恒例の毎月の振り返りです。もう少し続けてみます。

IMG_5134

1月は4.1GBです。先月よりも0.1GB多くなりました。先月と営業日は変わらず19日でしたので、誤差の範囲でしょうか。

続いてこちら。

IMG_5135

ミュージックは1.7GBと、先月よりも0.1GB 減りました。これには理由があって、数日間、Apple Musicは使わず、Amazon Musicを聞いていたのです。Amazon Musicは、453MB使っていますので、実態としては、2.2GBほどストリーミング再生に使ったということになります。

ちなみ、私の計算では、2〜3日ほどAmazon Music使ったにしては453MBという使用量は多いのではないか、と思われます。Apple Musicは1日あたり80MBです。ビットレートに変換すると、177Kbpsとなります。こちらの記事では、170Kbpsとされていますので、ほぼほぼ間違い無いでしょう。

Apple Musicは1日約3時間再生で7GB制限に?ビットレート170kbps前後の可能性

一方、Amazon Musicはどうやら、自動、256kbps、128kbos、48kbpsから選べるようです。

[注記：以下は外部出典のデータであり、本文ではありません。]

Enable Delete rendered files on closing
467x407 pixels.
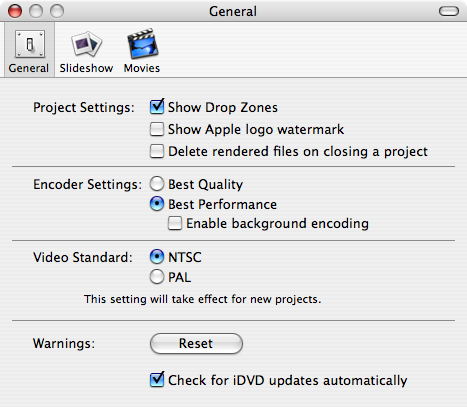(x=157, y=151)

シンプルで使いやすい!使って分かった、アマゾン「Prime Music」の大きな強み

特に意識して速度設定をしていませんでしたので、おそらく、256kbpsが適用されていたとおもわれます。まあ、そんなものか、と。もちろんストリーミングのレートの問題ですので、スキーム自体の性能とは異なるはずです。だからと言ってAmazon Musicの音質がとても良かったか、と言われるとそうとも思いませんでした。Apple Musicで十分だと個人的には思います。もちろん、音質にこだわりのある方にとっては重大事と思います。

今日は1日仕事的なものへ。充実した1日でしが、この充実が真の充実になるかどうかはまだわかりません。自分次第です。

というわけで、また明日。おやすみなさい。グーテナハトです。